> _Task prompt_:
Change "Instruction" to "Directive" in the rows, beginning with the line containing "Delete the selected" and continuing through the line containing "Action: coord(179,299)". Reproduce only those lines and leave everything else in them unchanged.

(Data listing)
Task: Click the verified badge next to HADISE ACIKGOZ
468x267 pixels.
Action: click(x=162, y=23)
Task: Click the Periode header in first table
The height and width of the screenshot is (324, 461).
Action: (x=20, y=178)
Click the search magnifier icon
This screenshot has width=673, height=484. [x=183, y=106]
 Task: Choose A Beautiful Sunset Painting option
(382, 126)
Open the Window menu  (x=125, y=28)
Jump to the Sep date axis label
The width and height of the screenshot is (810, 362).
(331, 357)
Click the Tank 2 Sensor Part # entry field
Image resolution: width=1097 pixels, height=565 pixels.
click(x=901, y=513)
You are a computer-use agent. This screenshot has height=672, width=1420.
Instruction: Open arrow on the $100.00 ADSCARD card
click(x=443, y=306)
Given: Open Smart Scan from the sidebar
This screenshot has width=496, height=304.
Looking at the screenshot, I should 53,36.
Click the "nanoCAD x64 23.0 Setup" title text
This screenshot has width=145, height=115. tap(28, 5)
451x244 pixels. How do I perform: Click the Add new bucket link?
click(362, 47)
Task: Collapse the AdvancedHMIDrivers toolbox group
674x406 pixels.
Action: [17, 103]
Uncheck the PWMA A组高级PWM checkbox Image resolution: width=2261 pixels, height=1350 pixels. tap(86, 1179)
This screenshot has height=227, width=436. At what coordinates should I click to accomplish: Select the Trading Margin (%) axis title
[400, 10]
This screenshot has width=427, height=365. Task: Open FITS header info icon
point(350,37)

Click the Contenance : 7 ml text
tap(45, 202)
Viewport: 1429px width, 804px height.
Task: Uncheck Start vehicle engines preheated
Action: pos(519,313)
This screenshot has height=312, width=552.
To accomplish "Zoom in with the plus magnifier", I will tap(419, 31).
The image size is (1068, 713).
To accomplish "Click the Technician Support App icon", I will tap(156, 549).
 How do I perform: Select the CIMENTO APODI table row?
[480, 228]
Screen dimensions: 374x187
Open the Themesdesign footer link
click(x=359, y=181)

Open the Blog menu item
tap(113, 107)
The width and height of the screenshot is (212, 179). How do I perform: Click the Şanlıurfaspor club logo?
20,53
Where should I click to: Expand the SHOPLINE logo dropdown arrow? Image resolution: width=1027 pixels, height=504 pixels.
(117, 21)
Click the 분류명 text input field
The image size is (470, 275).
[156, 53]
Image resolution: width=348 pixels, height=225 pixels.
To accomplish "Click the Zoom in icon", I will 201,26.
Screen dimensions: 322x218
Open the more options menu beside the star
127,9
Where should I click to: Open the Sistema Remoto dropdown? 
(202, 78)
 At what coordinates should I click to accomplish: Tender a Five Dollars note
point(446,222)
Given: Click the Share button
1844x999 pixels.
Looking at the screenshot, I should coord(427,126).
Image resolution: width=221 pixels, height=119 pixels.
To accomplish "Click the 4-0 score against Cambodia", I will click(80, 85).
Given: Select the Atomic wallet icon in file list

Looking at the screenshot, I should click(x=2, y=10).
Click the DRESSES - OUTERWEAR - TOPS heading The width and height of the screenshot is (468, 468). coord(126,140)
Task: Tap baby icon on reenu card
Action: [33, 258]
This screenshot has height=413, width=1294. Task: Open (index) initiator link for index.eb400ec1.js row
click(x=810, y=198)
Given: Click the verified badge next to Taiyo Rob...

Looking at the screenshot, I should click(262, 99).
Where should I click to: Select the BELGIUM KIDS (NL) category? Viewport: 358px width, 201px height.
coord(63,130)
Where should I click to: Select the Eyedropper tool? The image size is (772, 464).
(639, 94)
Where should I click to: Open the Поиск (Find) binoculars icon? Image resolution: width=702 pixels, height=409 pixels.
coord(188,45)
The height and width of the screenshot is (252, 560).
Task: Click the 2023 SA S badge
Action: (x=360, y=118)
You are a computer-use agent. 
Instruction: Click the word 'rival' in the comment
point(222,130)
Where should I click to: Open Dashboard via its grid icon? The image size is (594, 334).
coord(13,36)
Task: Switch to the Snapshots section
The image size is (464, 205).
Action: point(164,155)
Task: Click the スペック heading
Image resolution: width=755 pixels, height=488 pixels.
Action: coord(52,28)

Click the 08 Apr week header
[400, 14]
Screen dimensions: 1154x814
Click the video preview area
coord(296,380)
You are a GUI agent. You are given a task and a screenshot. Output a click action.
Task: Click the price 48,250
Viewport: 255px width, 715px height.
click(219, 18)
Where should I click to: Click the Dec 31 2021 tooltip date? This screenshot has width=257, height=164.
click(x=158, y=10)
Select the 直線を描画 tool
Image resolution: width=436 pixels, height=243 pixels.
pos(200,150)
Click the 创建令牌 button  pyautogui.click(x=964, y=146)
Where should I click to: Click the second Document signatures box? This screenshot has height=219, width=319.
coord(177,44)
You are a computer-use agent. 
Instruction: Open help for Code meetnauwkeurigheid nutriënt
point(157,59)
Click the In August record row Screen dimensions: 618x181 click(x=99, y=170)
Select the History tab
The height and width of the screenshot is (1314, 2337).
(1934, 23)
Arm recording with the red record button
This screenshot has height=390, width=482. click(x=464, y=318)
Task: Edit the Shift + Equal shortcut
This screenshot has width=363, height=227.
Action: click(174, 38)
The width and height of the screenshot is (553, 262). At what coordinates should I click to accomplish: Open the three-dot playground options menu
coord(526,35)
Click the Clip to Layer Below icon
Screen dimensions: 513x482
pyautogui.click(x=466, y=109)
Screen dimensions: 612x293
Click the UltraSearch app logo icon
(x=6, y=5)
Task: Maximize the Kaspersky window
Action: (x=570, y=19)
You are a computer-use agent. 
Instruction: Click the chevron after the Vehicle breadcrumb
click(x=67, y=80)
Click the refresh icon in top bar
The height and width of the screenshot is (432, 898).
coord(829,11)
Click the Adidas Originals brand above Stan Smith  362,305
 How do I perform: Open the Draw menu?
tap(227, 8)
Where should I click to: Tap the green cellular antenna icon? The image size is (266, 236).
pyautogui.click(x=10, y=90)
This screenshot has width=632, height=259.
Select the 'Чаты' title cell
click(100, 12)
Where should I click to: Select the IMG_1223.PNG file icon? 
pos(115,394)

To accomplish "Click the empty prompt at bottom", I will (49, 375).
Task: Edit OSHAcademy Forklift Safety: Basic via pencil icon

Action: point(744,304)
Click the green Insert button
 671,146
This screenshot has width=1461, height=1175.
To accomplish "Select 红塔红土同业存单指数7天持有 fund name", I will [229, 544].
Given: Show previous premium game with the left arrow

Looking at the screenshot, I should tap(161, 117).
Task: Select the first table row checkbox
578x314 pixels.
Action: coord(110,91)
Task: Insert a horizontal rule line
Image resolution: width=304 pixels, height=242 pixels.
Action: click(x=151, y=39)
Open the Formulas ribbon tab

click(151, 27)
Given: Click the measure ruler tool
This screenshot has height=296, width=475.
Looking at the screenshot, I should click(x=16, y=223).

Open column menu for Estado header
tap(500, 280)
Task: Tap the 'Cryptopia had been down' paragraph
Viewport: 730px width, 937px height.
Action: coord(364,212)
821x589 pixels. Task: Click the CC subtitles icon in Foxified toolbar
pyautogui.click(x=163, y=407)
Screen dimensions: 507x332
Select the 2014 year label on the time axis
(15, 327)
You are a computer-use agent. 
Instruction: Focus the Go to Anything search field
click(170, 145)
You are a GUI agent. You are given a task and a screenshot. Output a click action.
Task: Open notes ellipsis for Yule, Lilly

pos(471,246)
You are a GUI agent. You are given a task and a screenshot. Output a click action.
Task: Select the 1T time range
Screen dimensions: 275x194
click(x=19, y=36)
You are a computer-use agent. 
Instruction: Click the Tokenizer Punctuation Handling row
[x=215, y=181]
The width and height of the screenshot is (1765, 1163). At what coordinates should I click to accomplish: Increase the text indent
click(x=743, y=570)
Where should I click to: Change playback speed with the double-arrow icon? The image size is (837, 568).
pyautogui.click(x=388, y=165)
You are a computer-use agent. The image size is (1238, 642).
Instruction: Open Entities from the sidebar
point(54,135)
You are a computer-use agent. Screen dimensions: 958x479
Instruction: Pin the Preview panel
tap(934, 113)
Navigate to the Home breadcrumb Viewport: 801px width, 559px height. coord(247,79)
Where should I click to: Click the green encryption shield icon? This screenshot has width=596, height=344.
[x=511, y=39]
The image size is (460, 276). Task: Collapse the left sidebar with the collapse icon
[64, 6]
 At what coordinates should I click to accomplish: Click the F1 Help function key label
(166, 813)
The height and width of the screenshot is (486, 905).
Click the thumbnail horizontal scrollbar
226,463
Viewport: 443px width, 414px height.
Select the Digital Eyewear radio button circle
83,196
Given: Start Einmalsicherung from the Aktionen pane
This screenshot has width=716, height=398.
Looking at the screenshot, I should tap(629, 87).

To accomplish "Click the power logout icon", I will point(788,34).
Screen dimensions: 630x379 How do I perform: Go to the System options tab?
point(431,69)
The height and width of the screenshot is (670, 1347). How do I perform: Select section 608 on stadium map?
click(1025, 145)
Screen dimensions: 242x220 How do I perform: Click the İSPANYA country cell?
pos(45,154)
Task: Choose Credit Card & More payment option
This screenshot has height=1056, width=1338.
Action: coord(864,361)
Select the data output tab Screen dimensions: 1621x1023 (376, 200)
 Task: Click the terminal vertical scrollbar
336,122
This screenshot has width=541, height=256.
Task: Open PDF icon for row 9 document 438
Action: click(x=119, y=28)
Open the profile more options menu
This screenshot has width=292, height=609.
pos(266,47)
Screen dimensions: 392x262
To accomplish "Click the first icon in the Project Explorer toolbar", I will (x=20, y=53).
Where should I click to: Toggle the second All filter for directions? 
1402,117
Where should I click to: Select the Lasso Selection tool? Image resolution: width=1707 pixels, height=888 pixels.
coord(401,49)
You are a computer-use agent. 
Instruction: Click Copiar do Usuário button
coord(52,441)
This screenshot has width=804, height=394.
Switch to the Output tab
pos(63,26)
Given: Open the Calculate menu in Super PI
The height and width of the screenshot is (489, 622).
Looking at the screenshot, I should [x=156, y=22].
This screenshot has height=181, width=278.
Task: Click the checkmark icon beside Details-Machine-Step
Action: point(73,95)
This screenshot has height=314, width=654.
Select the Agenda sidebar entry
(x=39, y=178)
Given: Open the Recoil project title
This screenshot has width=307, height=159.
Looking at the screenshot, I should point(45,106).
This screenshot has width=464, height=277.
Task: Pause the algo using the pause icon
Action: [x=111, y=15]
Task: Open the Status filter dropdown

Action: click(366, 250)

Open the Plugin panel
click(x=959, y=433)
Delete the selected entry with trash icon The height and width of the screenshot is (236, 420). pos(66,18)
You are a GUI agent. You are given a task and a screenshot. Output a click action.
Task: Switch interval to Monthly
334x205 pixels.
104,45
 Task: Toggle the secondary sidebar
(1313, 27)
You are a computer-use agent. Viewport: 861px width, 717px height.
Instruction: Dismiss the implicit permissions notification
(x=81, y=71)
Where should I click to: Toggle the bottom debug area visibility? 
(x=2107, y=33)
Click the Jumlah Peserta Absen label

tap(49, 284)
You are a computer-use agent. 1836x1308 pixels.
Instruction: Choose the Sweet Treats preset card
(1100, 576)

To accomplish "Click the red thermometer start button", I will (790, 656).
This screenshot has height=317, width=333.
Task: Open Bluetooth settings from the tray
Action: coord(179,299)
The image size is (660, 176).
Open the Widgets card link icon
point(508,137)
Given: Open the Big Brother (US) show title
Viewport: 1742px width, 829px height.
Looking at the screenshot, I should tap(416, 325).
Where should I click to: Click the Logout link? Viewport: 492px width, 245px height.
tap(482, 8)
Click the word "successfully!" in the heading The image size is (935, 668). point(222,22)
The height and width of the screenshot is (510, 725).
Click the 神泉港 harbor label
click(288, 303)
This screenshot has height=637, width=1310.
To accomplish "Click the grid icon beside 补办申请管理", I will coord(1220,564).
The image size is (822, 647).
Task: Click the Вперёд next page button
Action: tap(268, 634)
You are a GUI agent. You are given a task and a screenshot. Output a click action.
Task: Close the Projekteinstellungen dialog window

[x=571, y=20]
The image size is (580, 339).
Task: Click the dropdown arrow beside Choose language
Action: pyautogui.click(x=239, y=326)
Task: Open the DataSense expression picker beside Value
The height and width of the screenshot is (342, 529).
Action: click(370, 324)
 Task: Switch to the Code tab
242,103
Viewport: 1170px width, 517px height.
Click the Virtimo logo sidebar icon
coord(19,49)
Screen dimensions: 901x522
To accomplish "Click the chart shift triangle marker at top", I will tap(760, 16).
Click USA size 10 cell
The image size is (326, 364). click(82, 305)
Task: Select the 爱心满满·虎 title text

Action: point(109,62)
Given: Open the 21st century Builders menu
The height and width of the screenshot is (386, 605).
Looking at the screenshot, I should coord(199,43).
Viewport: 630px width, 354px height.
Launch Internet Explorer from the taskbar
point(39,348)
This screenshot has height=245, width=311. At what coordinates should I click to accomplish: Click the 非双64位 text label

> _Correct response_:
Delete the selected entry with trash icon The height and width of the screenshot is (236, 420). pos(66,18)
You are a GUI agent. You are given a task and a screenshot. Output a click action.
Task: Switch interval to Monthly
334x205 pixels.
104,45
 Task: Toggle the secondary sidebar
(1313, 27)
You are a computer-use agent. Viewport: 861px width, 717px height.
Directive: Dismiss the implicit permissions notification
(x=81, y=71)
Where should I click to: Toggle the bottom debug area visibility? 
(x=2107, y=33)
Click the Jumlah Peserta Absen label

tap(49, 284)
You are a computer-use agent. 1836x1308 pixels.
Directive: Choose the Sweet Treats preset card
(1100, 576)

To accomplish "Click the red thermometer start button", I will (790, 656).
This screenshot has height=317, width=333.
Task: Open Bluetooth settings from the tray
Action: coord(179,299)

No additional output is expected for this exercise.